Liberté, égalité, fraternité


 Avancer dans un long couloir, oppressée par le brouhaha autour de moi. Plus j'avance et plus je m'enfonce dans cette violence que j'essaie de ne pas voir. J'ai beau fermer les yeux je les entends leurs voix qui assènent des mots de plus en plus sanglants. Dans leur hémicycle ils sont rois. Tout là haut à coup de lois ils nous font sentir minable. Petits, pas assez puissant ils nous font taire avec des matraques sous lesquelles on ploie. A force de coups répétés, de taxes et de décrets, nous n'avons même plus la force de nous rebeller.
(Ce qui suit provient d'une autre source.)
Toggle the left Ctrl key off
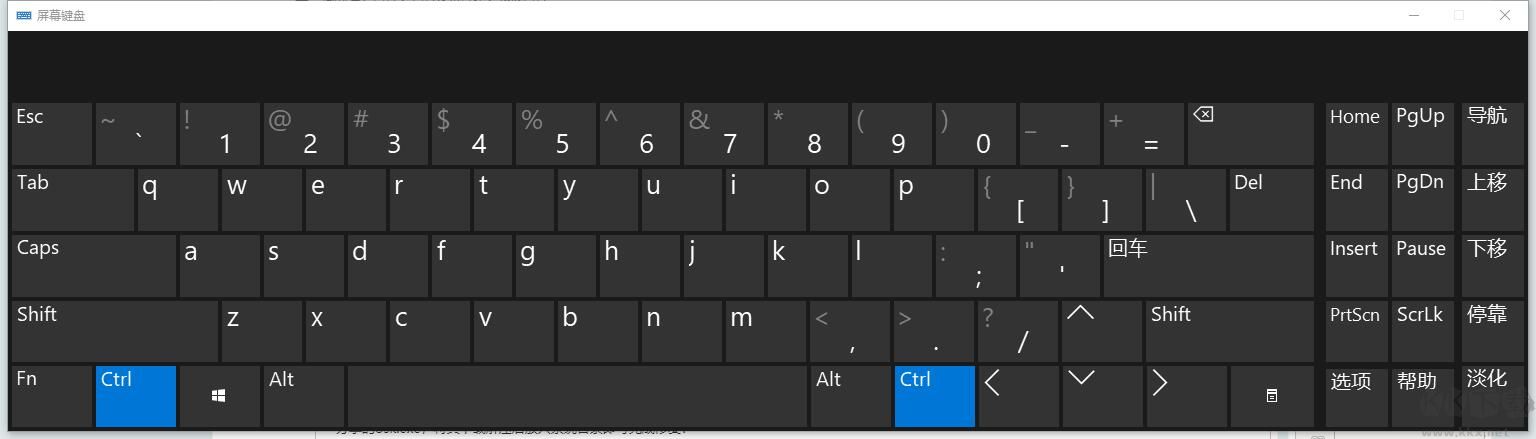This screenshot has height=439, width=1536. (136, 396)
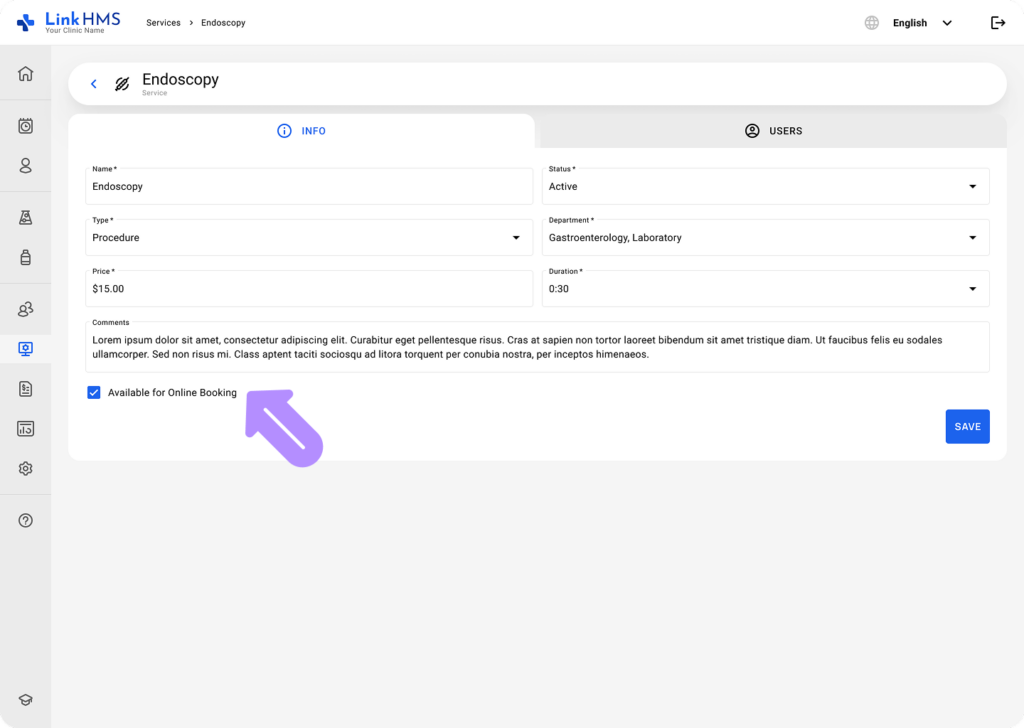Switch to the USERS tab
The height and width of the screenshot is (728, 1024).
pyautogui.click(x=773, y=131)
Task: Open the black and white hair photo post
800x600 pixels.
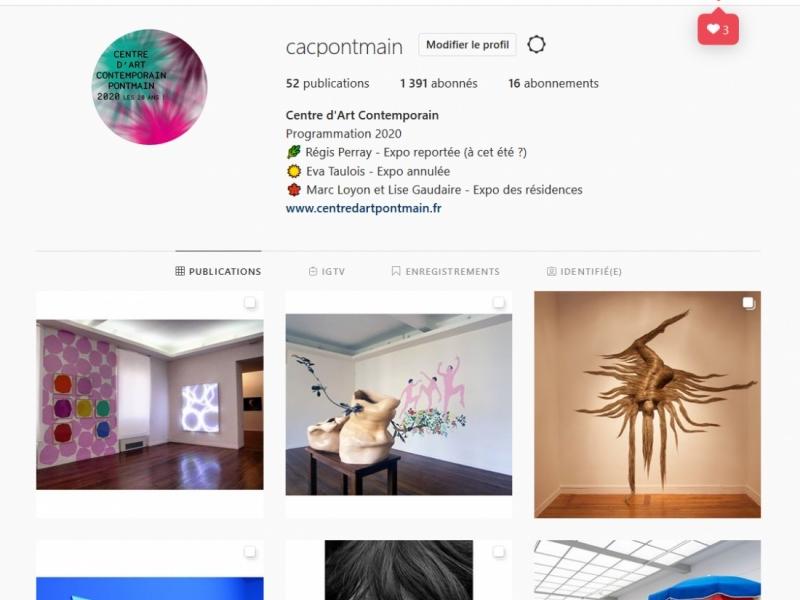Action: [399, 570]
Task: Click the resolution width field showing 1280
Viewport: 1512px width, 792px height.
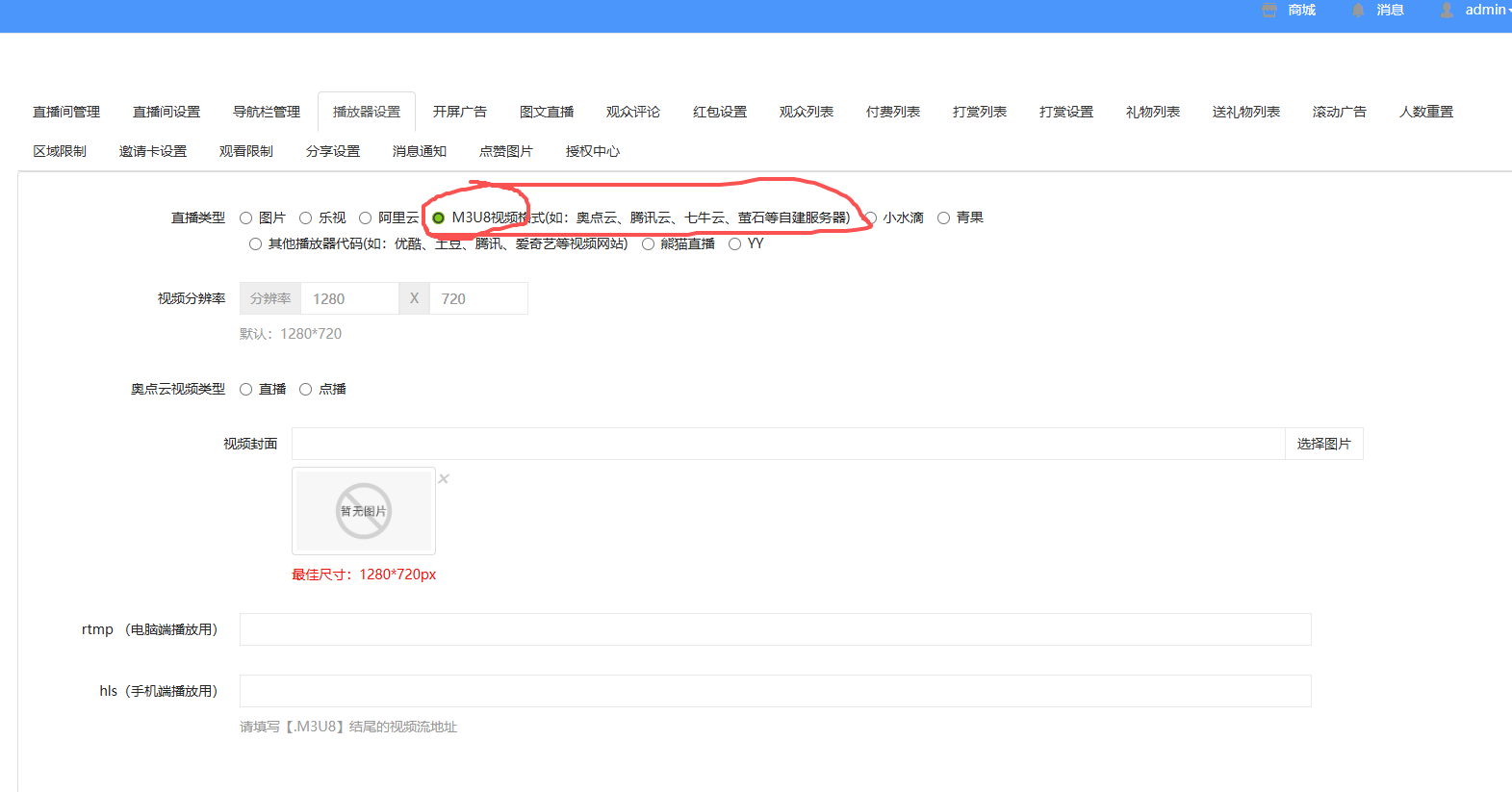Action: (349, 299)
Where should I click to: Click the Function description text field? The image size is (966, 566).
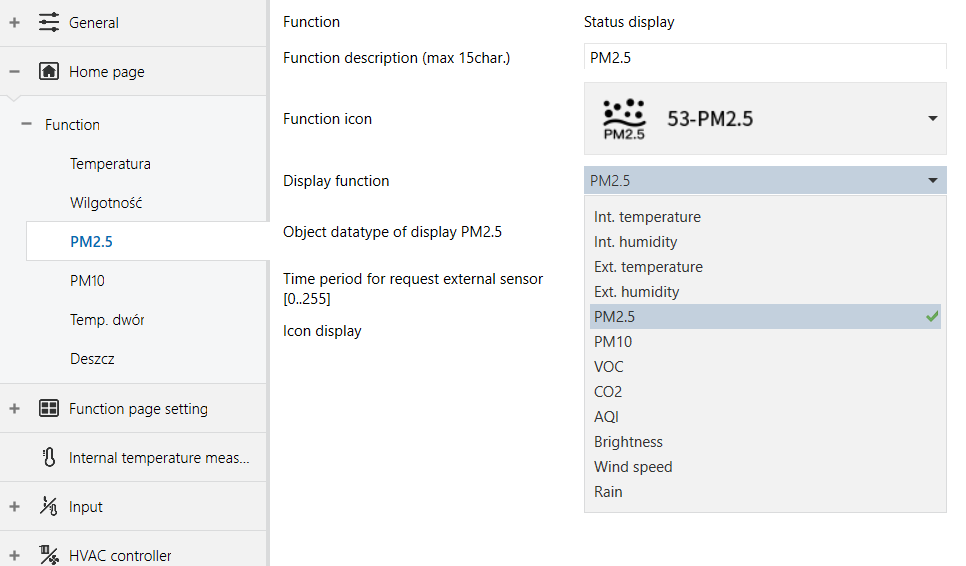click(765, 58)
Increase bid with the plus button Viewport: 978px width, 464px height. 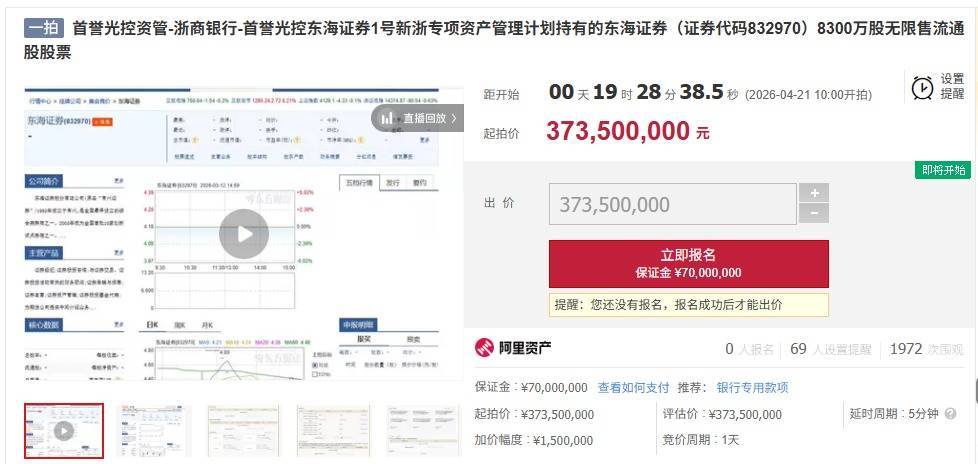point(815,193)
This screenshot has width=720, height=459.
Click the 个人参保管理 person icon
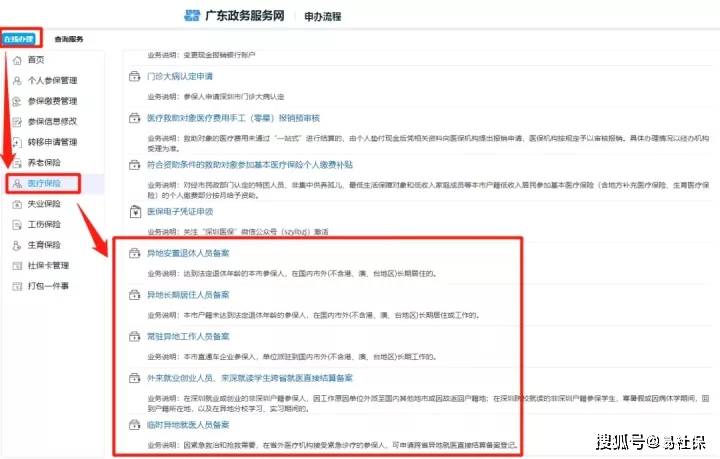16,80
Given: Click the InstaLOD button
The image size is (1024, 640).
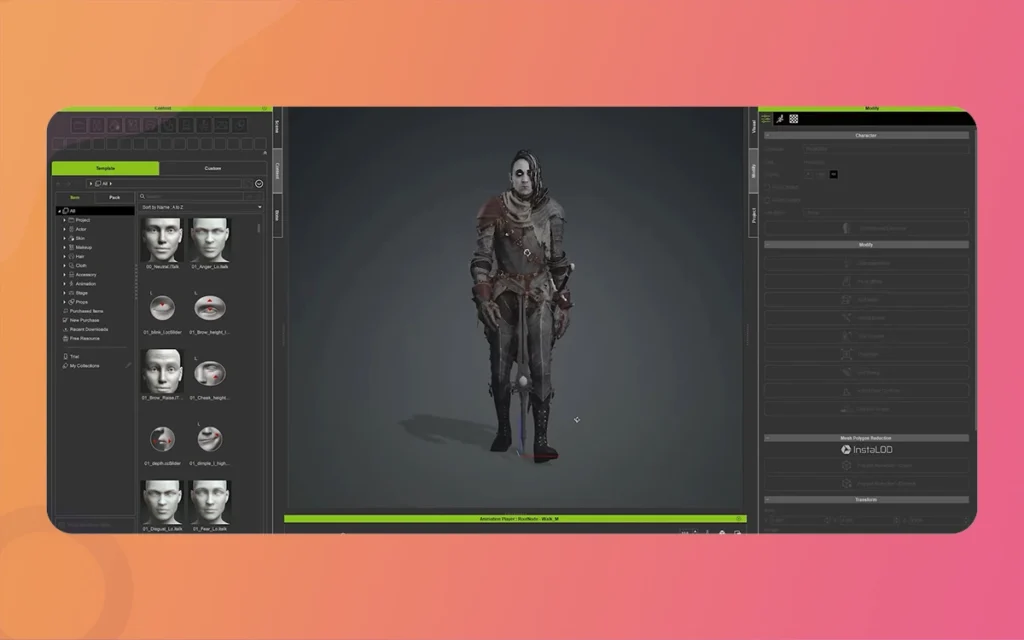Looking at the screenshot, I should click(866, 450).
Survivre est devenu vital. Si nos existences dérangent alors il faut rester là, on ploie mais on ne brise pas. Peut être une côte ou deux, un nez par ci par là, un œil perdu, des dents égarées. Et pourtant on est là, on subit en hurlant, on laisse faire en se révoltant. On a mis des gilets jaunes qu'on nous a arrachés au détour d'un rond point. Aujourd'hui il s'attaque à nos utérus, et moi, et les autres, les elles on se sent attaqués. Laisser nos corps tranquille! Ils ne vous appartiennent pas. Notre maternité n'appartient pas à la patrie malgré ce que dis la chanson. Si mes enfants ne sont pas mes enfants, ils ne sont pas les leurs non plus. Si on veut compter à leurs yeux il faut vénérer le dieu argent et en avoir plein, les poches, la banque, le matelas...certains dans la braguette. Si t'es noir tu te tais, si t'es une fille arabe enlève ton abaya, si t'es blanche enlèves ton croc top, si t'es gay courbes toi, et qui que tu sois ne parles pas trop fort. La justice? Le garde des sceaux n'est plus que le gardien d'un théâtre comique dans lequel se joue des parodies de procès dont les peines anecdotiques ne sont là que pour attiser encore plus de colère et de haine. Liberté pour l'argent, égalité pour la thune, fraternité pour la moula.